Some Americans still bemoan the loss of traditional self-employed shop keepers; nevertheless, they have continually flocked to successively larger and more efficient retailers. Indeed, American shoppers themselves have accelerated the modernization of the consumer economy by gravitating from urban department stores (like Wanamaker’s and Macy’s) to suburban mall-based chains (like Sears and J.C. Penney), and then on to warehouse style superstores (like Walmart and Costco).

Late last month, Indian government representatives finally announced that they would permit foreign retailers to operate majority-owned supermarkets within their national borders. In fact, they explicitly acknowledged that they hoped this decision would trigger the modernization of their retail industry. However, after just a few weeks of protest by protectionist domestic forces, the Indian government suddenly decided to reverse course last week.

Economic Impact

Why does it matter whether consumers purchase merchandise from tiny shops or gigantic super-stores? How does it affect the economy of a nation?

To be sure, many pundits bewail the loss of traditional American downtowns, with their tiny privately owned shops, to large-scale suburban developments. To such traditionalists, American society would be far more prosperous if citizens shun the automobile culture and embrace “livable” communities, residing in homes that are located within walking distance of human scale business districts.

Although towns in states such as Oregon and Vermont have indeed prospered within such urban planning environments, the modern American economy has nevertheless reaped the benefits of expanding economies of scale. Walmart, for instance, has grown to become the largest employer in the United States, selling merchandise to American consumers at prices far cheaper than any one could possibly find at smaller stores.

Why Competition Matters

It is important to note that the Indian government hasn’t simply limited the size of newly proposed domestic retail projects.
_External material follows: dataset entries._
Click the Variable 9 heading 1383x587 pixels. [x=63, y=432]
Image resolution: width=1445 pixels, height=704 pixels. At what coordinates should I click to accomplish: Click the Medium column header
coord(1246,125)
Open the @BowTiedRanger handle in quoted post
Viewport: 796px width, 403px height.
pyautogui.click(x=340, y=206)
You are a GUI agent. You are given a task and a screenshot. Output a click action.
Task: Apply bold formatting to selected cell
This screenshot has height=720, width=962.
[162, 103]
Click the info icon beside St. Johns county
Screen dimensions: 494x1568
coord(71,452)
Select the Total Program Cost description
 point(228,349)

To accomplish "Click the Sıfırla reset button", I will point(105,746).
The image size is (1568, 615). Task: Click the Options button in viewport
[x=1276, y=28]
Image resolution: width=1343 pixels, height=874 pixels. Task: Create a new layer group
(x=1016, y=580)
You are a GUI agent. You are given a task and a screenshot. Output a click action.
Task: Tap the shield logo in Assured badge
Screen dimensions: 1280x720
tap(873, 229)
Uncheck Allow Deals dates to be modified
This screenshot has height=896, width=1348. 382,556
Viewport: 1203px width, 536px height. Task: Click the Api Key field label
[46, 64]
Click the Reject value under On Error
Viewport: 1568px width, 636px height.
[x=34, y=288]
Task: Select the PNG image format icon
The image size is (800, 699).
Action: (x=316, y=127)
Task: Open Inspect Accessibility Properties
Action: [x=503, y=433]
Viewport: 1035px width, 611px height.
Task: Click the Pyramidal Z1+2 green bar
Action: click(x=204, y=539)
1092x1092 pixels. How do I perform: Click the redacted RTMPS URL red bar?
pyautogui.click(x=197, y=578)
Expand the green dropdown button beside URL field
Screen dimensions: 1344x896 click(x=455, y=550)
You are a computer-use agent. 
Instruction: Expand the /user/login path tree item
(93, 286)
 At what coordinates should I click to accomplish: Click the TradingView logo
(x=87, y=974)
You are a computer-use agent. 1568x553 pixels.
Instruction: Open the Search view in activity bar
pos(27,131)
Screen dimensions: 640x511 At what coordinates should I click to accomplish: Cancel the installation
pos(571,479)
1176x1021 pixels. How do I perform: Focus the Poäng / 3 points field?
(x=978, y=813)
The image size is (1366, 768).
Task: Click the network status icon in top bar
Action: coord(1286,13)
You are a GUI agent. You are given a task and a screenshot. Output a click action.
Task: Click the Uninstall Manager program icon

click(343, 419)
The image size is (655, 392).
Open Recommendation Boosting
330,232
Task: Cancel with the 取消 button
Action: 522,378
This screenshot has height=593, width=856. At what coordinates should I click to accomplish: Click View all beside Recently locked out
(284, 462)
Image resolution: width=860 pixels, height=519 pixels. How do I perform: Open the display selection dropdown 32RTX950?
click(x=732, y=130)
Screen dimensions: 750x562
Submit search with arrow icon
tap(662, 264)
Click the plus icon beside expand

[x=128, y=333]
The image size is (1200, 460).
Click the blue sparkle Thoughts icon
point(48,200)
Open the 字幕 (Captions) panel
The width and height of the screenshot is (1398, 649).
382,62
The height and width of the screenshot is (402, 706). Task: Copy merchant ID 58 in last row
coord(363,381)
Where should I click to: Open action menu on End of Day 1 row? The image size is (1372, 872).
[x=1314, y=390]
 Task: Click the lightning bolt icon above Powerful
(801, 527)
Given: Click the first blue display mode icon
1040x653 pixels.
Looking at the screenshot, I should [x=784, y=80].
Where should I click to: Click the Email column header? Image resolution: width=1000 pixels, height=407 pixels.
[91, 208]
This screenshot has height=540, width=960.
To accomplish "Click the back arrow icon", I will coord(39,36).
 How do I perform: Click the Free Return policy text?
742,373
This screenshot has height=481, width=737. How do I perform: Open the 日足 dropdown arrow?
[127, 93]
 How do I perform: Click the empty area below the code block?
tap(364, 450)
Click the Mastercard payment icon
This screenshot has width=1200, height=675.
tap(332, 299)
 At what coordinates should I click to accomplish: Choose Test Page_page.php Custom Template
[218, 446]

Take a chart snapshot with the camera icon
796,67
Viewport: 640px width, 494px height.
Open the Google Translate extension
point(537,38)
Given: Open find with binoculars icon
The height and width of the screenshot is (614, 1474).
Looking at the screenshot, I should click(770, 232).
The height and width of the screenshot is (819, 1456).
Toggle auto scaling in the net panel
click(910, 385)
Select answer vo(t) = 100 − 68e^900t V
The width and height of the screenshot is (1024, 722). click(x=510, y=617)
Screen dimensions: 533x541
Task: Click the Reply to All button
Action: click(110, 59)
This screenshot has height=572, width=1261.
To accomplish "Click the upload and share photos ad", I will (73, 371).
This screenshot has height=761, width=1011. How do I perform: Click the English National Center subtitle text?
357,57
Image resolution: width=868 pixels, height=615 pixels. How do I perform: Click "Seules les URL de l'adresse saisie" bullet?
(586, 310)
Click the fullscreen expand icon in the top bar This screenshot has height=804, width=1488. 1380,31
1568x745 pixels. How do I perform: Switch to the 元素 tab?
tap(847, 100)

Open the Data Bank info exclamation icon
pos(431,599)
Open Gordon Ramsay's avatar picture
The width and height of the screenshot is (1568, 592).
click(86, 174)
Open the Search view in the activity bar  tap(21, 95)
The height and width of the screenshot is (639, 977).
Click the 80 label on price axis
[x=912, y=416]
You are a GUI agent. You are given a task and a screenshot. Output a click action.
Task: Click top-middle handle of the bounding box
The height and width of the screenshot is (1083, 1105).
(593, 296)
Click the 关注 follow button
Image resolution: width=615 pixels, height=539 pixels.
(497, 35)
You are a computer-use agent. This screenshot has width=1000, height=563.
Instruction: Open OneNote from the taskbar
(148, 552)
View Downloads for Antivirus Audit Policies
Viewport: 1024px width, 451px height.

It also continues to protect Indian-owned businesses by prohibiting any retail projects, of any size, that are majority owned by foreign firms.

Such a decision clearly limits the amount of competition that can occur in the retail industry, a limitation that profoundly affects the market itself. That’s because competition, by its very nature, drives innovation in product characteristics, customer service, and other functions.

Consider, for instance, whether Microsoft would have been driven to improve its Windows software if not for the competitive challenges of firms like Apple and Google. And consider whether American, Delta, and United Airlines would have been similarly driven without competition from rivals like Southwest and JetBlue.

Does any one doubt that product and service innovation would slow if such competitive forces were to suddenly disappear? In the Indian retail industry, though, such forces have never been present at all.

Protectionism, American Style

The United States, of course, is hardly a pure bastion of free market capitalism. Insurance companies, for instance, are still restricted from selling certain types of policies across state lines. And many American farmers are still paid subsidies to help protect them from market price fluctuations.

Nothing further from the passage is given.